*** THE RECORDS ***

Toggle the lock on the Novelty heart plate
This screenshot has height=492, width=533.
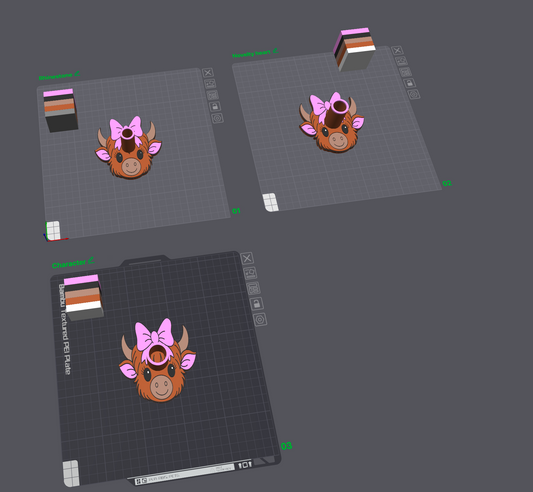tap(409, 83)
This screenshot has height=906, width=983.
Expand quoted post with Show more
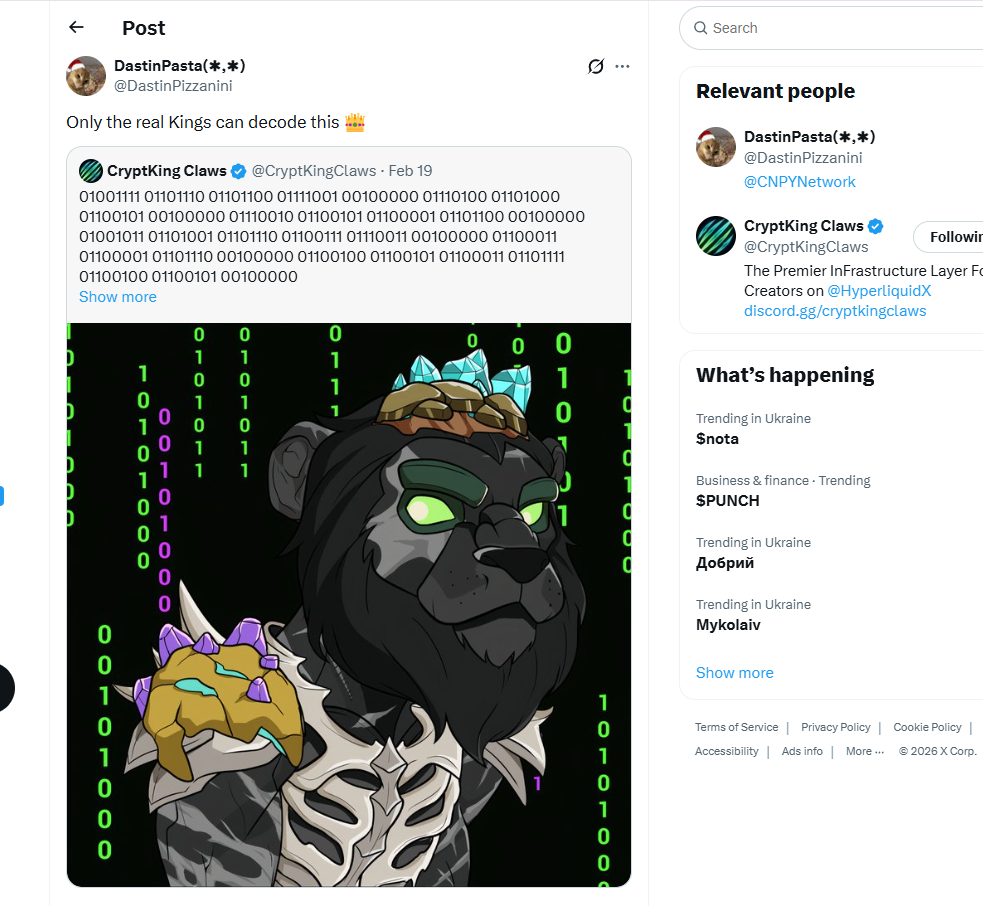(x=118, y=297)
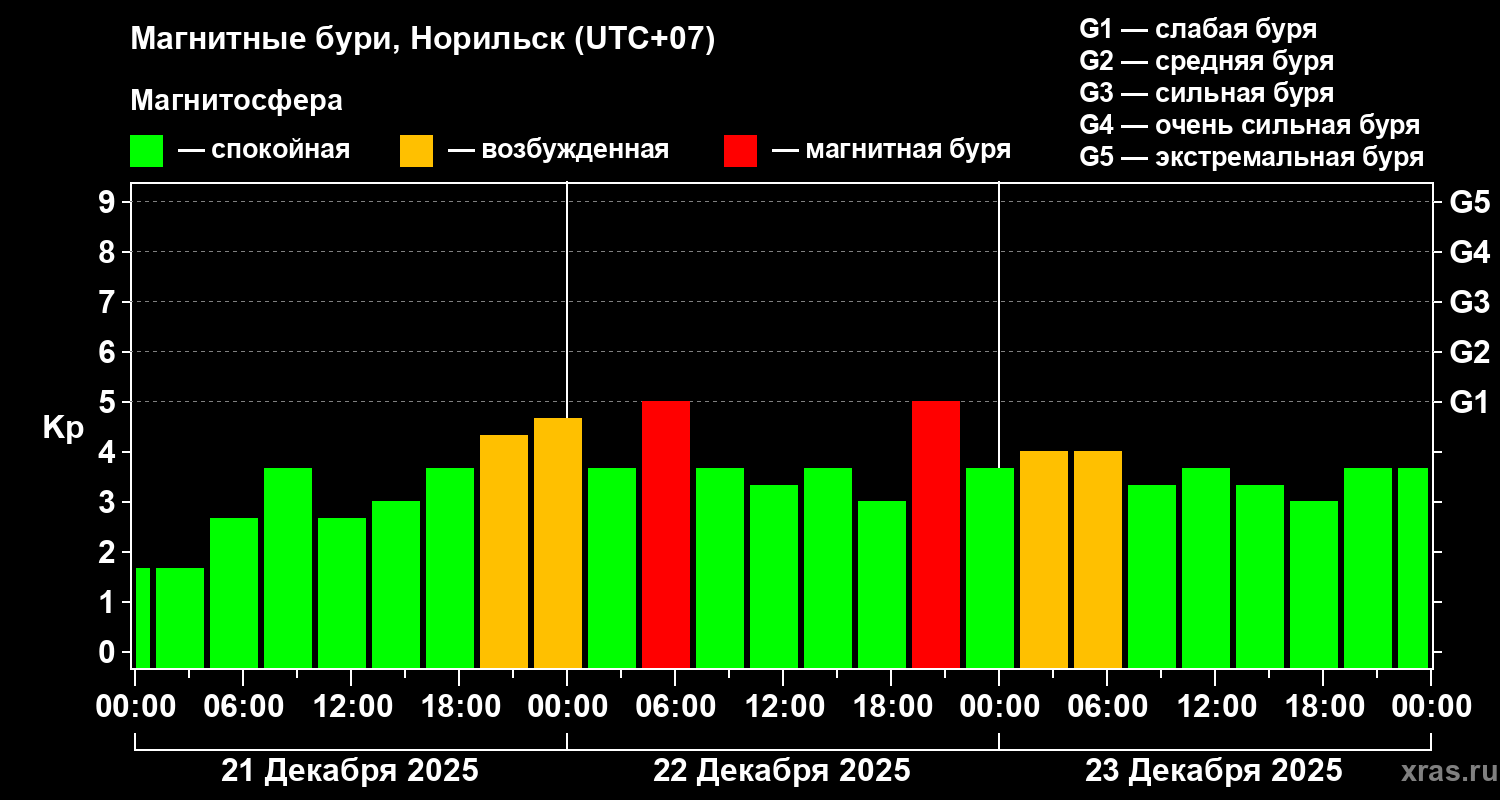Click the G5 — экстремальная буря legend line
The width and height of the screenshot is (1500, 800).
tap(1251, 157)
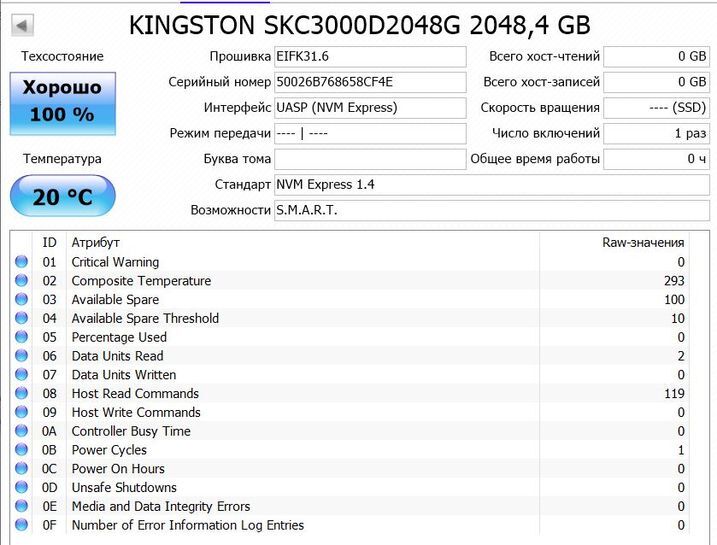Click the ID column header
The height and width of the screenshot is (545, 717).
click(49, 243)
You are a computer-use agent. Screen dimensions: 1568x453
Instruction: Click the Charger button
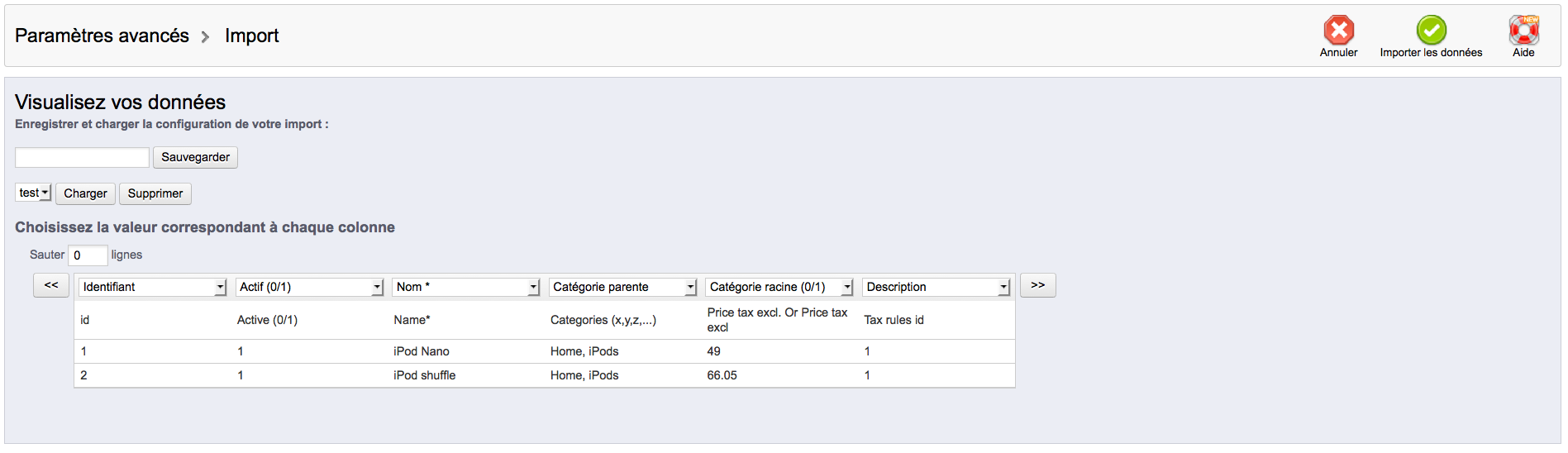click(x=85, y=193)
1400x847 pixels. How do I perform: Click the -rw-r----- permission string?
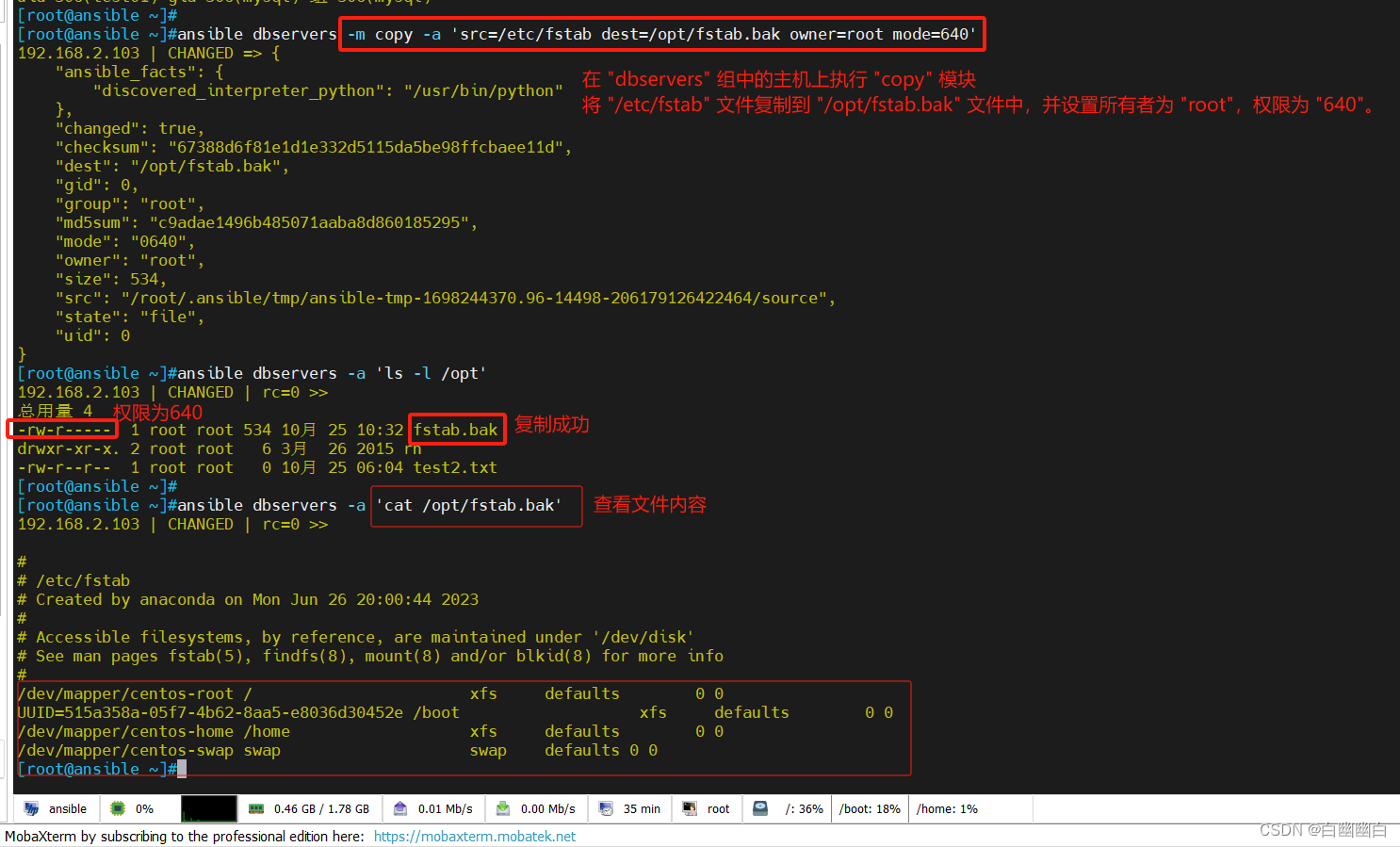(64, 430)
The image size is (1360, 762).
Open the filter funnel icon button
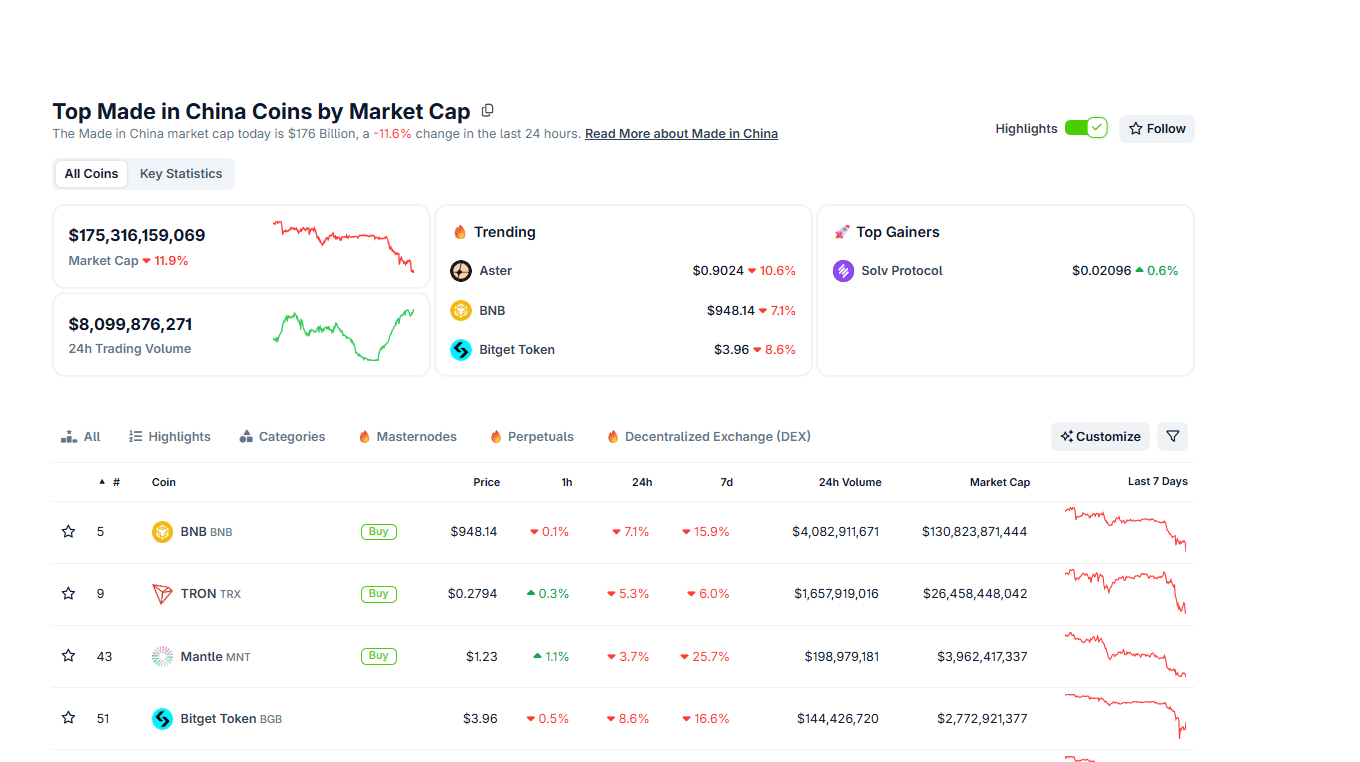[x=1173, y=437]
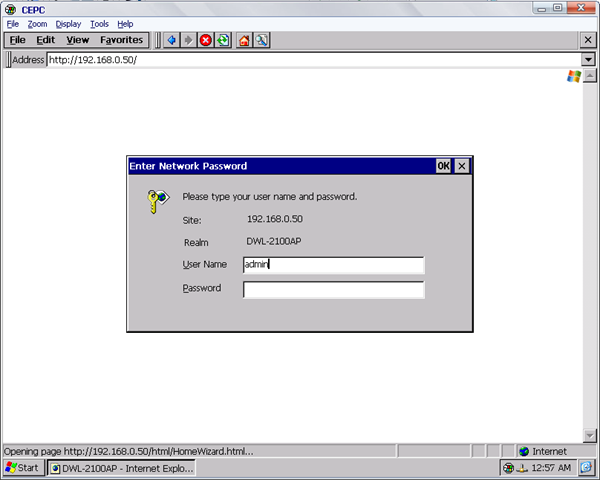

*** End of THE RECORDS ***

■ THE PROBLEM:
Omit the pictures and copy the records above exactly.

■ EXERCISE RESPONSE:
Toggle the lock on the Novelty heart plate
This screenshot has height=492, width=533.
tap(409, 83)
This screenshot has height=906, width=983.
Expand quoted post with Show more
(x=118, y=297)
Click the G5 — экстремальная буря legend line
The width and height of the screenshot is (1500, 800).
tap(1251, 157)
Click the ID column header
The height and width of the screenshot is (545, 717).
click(49, 243)
You are a computer-use agent. Screen dimensions: 1568x453
Instruction: Click the Charger button
click(x=85, y=193)
1400x847 pixels. How do I perform: Click the -rw-r----- permission string?
(64, 430)
The image size is (1360, 762).
Open the filter funnel icon button
[x=1173, y=437]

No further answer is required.